Open Assumption — Not Yet Documented Anywhere Else
We do not have a real salon-wide average rebooking frequency yet. The waitlist log template (scheduling-procedures → Waitlist Record Fields) already captures “expected frequency” per dog, but no aggregate number exists because there’s no booking history yet. Every table below is run across the documented 4/6/8-week range as a stand-in until real data exists.
Action item once the salon is open: after ~90 days of real bookings, pull the actual average frequency across the active client roster and replace the 4/6/8 range below with a single real number. This is now also logged as an open decision in business-goals-and-milestones.
Inputs (Pulled From Existing Vault Files)

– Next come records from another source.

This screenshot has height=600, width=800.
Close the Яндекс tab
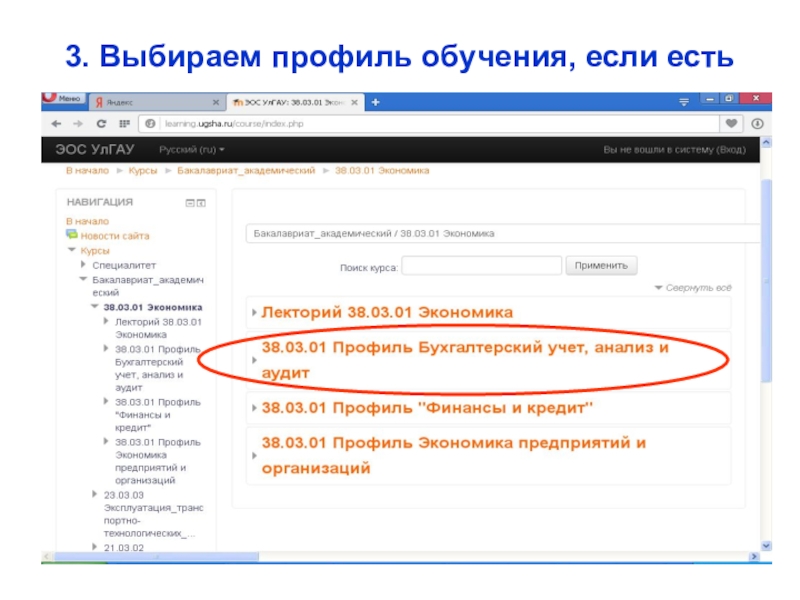[x=216, y=102]
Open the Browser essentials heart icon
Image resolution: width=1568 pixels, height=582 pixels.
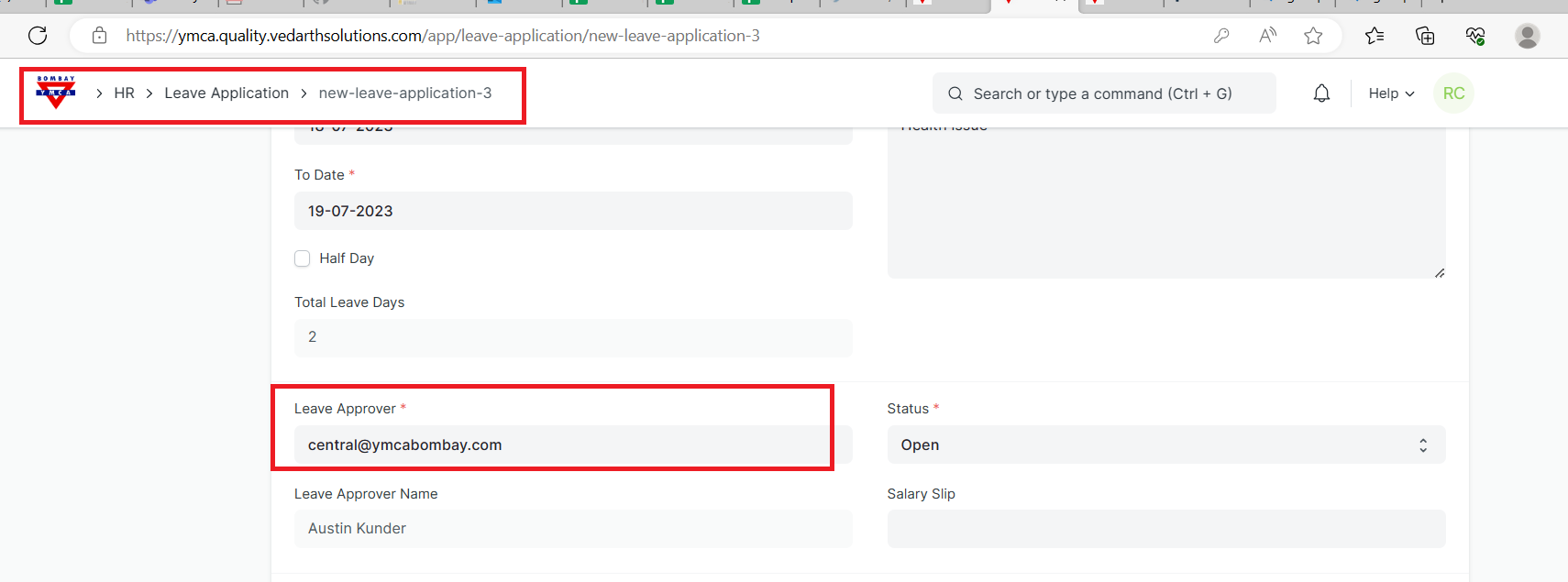[x=1475, y=36]
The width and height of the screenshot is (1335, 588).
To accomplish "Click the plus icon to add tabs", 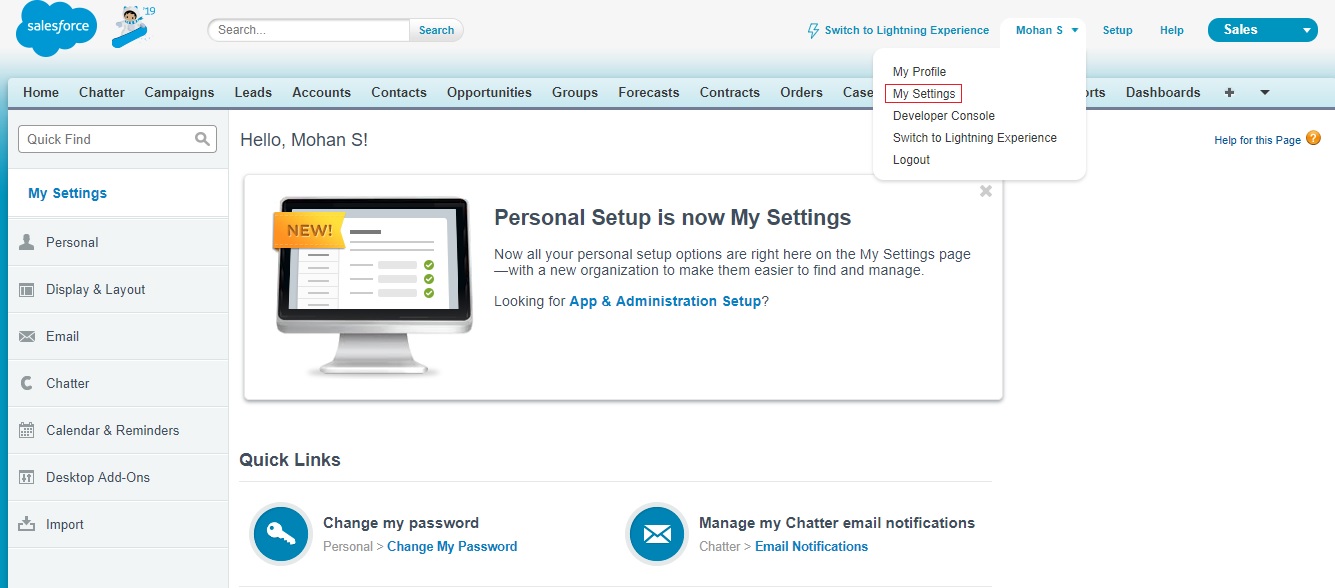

| Input | Value | Source |
|---|---|---|
| Full capacity (ceiling) | 8 dogs/groomer/day | revenue-projections |
| Moderate capacity (realistic, sustained) | 6 dogs/groomer/day — this is what the Year-1 goal is actually built on | revenue-projections |
| Operating days/month (5-day week) | 22 | revenue-projections |
| Rebooking frequency range | Every 4 / 6 / 8 weeks | scheduling-procedures (documented range, no real average yet) |
Reference Table 1 — Full Capacity (8 dogs/day when working)
This is the ceiling scenario — useful for knowing the absolute max roster size a fully-booked groomer could ever need.
| Schedule | Grooms/Month | Dogs needed @ 4-wk cycle | @ 6-wk cycle | @ 8-wk cycle |
|---|---|---|---|---|
| 1 day/week | 35 | 33 | 49 | 65 |
| 2 days/week (part-time) | 70 | 65 | 98 | 130 |
| 3 days/week (part-time) | 106 | 98 | 146 | 195 |
| 4 days/week (part-time) | 141 | 130 | 195 | 260 |
| 5 days/week (full-time) | 176 | 163 | 244 | 325 |
Reference Table 2 — Moderate / Realistic Capacity (6 dogs/day when working)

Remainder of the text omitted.